I have been thinking long and hard about the current state of affairs in education in this country and more specifically in languages education. I have had the privilege to be invited to a Ministerial meeting along with some esteemed languages colleagues to talk to Nick Gibb about the state of languages in this country. I was disappointed. Let me put it this way, watch out Matt Smith, because Nick Gibb is chasing at your heels to be the next time travelling Doctor, although he only goes one way; back.
Nick Gibb wants rows of children who repeat verb paradigms of by heart (preferably Latin or Biblical Hebrew) and he really wants us to live education in black and white. His adage "it's not the skills you have, it's what you know." The scary thing is that I thought I lived in a democratic society but in fact I do not. After three hours of intense debate, some of the best thinkers in languages education (amongst whom I do not count myself, I was there by the default of "we'd best get a northern comprehensive type in") had thrashed out some fantastic ideas and in some ways started along the path of developing a truly blended languages curriculum with a focus on grammar at times, creative use of the language, developing through partial immersion through to CLIL. A curriculum where languages education is , at times, done to students, most often done with students and gives learners opportunities for independence so their languages education is done by them. I was delighted to see the CLIL enthusiasts acknowledging the need for learning about language as well as learning through the language and some (smaller) concessions made by the one-word-at-a-time grammarians who, I think started to see some point in immersion in the target language. So was the democratic seed of a curriculum where different view points were synthesised from which a blended, purposeful pedagogy could be allowed to germinate? No. Nick Gibb closed the meeting with the same retro 1950s grammar school remarks he started it with. He had listened, but he had not heard. (As an aside, the best question Nick Gibb asked was "So when do you teach them the pluperfect?" I answered "When they are ready.")
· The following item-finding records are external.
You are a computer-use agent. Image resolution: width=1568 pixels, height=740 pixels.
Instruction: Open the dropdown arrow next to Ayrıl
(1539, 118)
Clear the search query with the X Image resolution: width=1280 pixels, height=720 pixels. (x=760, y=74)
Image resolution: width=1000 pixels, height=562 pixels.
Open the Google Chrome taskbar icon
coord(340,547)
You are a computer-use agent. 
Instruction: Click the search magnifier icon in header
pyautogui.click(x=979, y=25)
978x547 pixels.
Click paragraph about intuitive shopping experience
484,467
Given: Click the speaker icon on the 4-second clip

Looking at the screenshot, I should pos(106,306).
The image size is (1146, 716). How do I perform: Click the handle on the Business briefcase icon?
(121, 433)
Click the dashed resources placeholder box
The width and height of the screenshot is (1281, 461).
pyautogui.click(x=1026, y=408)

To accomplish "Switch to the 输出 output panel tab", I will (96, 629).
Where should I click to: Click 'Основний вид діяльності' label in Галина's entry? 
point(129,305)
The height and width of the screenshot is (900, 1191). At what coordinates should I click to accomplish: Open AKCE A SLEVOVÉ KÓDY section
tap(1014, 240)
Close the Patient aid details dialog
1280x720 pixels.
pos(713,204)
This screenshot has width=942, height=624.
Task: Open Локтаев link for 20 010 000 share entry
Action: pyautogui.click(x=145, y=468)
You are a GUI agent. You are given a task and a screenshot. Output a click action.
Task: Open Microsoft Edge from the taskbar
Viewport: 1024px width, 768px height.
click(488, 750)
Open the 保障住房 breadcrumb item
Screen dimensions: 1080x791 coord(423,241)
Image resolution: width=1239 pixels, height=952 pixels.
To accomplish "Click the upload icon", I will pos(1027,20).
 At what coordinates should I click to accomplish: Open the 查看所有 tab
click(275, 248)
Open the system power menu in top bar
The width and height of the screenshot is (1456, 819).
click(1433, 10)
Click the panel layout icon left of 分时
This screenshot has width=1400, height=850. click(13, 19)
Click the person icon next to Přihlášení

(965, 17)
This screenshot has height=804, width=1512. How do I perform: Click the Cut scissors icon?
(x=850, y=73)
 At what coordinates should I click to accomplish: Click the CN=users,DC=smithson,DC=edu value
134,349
So where does this leave us now? In despair? No. With no other choice but to accept the crushingly directive curriculum based on "how we were taught which did us terribly well" from this government? No. It occurred to me that democracy is not everyone having a say in the way they think languages education should be, it is, in fact, everyone doing what they believe is the right thing. I will continue to teach my children languages in the best way I know how, developing their language skills and their learning skills and giving them as much fun, excitement and intercultural understanding as I can. We are many, they are few and although it would be (slight) exaggeration to compare Mr Gibb and Mr Gove to despotic tyrants, look what happened in Egypt.